Character Matters

  • Published
  • By Lt. Col. Mathew W. Ramstack
  • 422nd Air Base Squadron

For Fathers’ Day some years ago, my mother sent me a framed document. As a child, I told her a lie. On November 17, 1982, she made me write a page (a whole page!) on the subject, “Why it is good to be truthful.” That page was in the frame. Of course, I had forgotten about this, but she saved it for when I had children of my own. This now hangs on the wall in my office by the door. My 11-year old self asserted one tells the truth “so people can trust and depend on you.” Right on 11-year old self! If an individual oath or an oath of office can’t be trusted, this society thing just doesn’t work.

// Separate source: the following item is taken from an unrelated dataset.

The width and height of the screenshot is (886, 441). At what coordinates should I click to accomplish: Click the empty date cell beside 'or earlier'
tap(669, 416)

In 2012-13, I was deployed to Afghanistan assigned to a NATO unit at Kandahar. The commanding general had a multinational staff. Therefore, most of my coworkers were European military officers.

In 2011, General David Petraeus was the International Security Assistance Force (ISAF) commander. That same year, President Obama nominated him to head the Central Intelligence Agency (CIA), so Petraeus resigned from active duty and assumed that position in September. He then resigned as the CIA Director in November, 2012 when it came to light he had an extramarital affair with his biographer, Paula Broadwell, as well as improperly providing her access to classified information while working at the CIA. Petraeus eventually plead guilty to a misdemeanor charge of mishandling classified information.

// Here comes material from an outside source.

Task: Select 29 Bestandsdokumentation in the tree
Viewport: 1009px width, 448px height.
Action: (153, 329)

So there I was in 2012, surrounded by European military officers, when this scandal broke. The most common reaction from my coworkers, presumably out of respect for Petraeus as an accomplished military leader and a cultural difference in how seriously Europeans (I suspect mostly male Europeans) view marital infidelity, was, “What’s the big deal? So he slept with another woman! You Americans are so uptight about that sort of thing.” They asked me different versions of this question, mostly just to give me a hard time, but I sensed there was some genuine inability to understand why this was such a big deal. In my usual way, to deflect the issue with humor, I said it was Europe’s fault, mostly the English, for kicking all the Puritans out of Europe in the seventeenth century and allowing them to set up shop in North America. After all, most Americans go through school taught to revere the Puritan work ethic, admire their piety and aspiration to build a “city upon a hill” as a model for the rest of the world to emulate. Therefore, Americans being a bit stern about sexual impropriety is our Puritan roots showing. So there.

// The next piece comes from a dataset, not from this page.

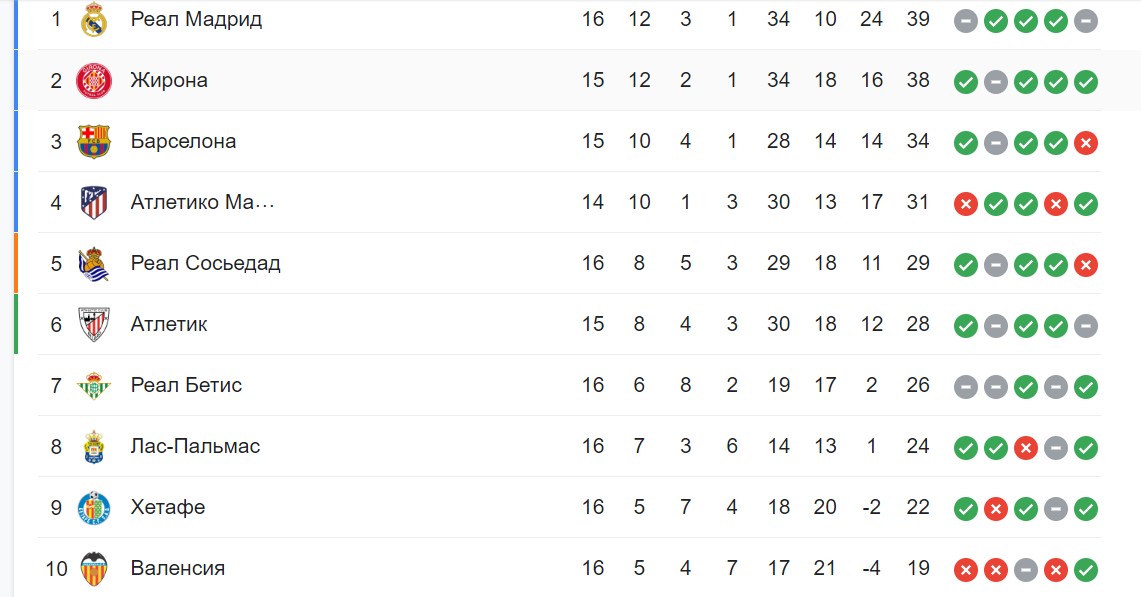Click Valencia's last green win icon

[x=1086, y=570]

But my European counterparts’ questions did make me think more seriously about this issue. Is it such a big deal? My fellow NATO officers certainly didn’t think so. Does cheating on your spouse mean you can’t be honest in your job? During the Clinton/Lewinsky issue, some defended the President as being able to “compartmentalize” different parts of his life. Therefore, cheating was different than being trusted with the nuclear command authority for example. Are Americans just puritanically uptight? No one was really talking about the sharing classified material with Broadwell; just the affair. Images of Broadwell and Petraeus dominated the US news networks’ coverage and the pundits speculated endlessly about where they might have been together in Afghanistan and Washington DC.

I finally came to this conclusion: character matters. When it comes to Petraeus I am less concerned with his promiscuity and more concerned that he lied (a lie of omission) to his wife, his family, and as a public servant, to us, the American public, until he got caught. Never mind granting access to classified information to an unauthorized person. In broader terms, character matters because it is foundational to basic human trust, whether between individuals or an individual and a larger group which he/she is supposed to serve.

Professional organizations define themselves through standards and modes of behavior and ethical principles because what they do matters. The Air Force Core Values come to mind. They all have at least one in thing in common: they serve others in a meaningful way. In an all-volunteer service, choosing to serve (this includes everyone in the Armed Services, military and civilian alike) is a recognition of the obligation we owe our fellow citizens in order to make society work. That’s why who chooses to serve is important and why they must have character. It matters.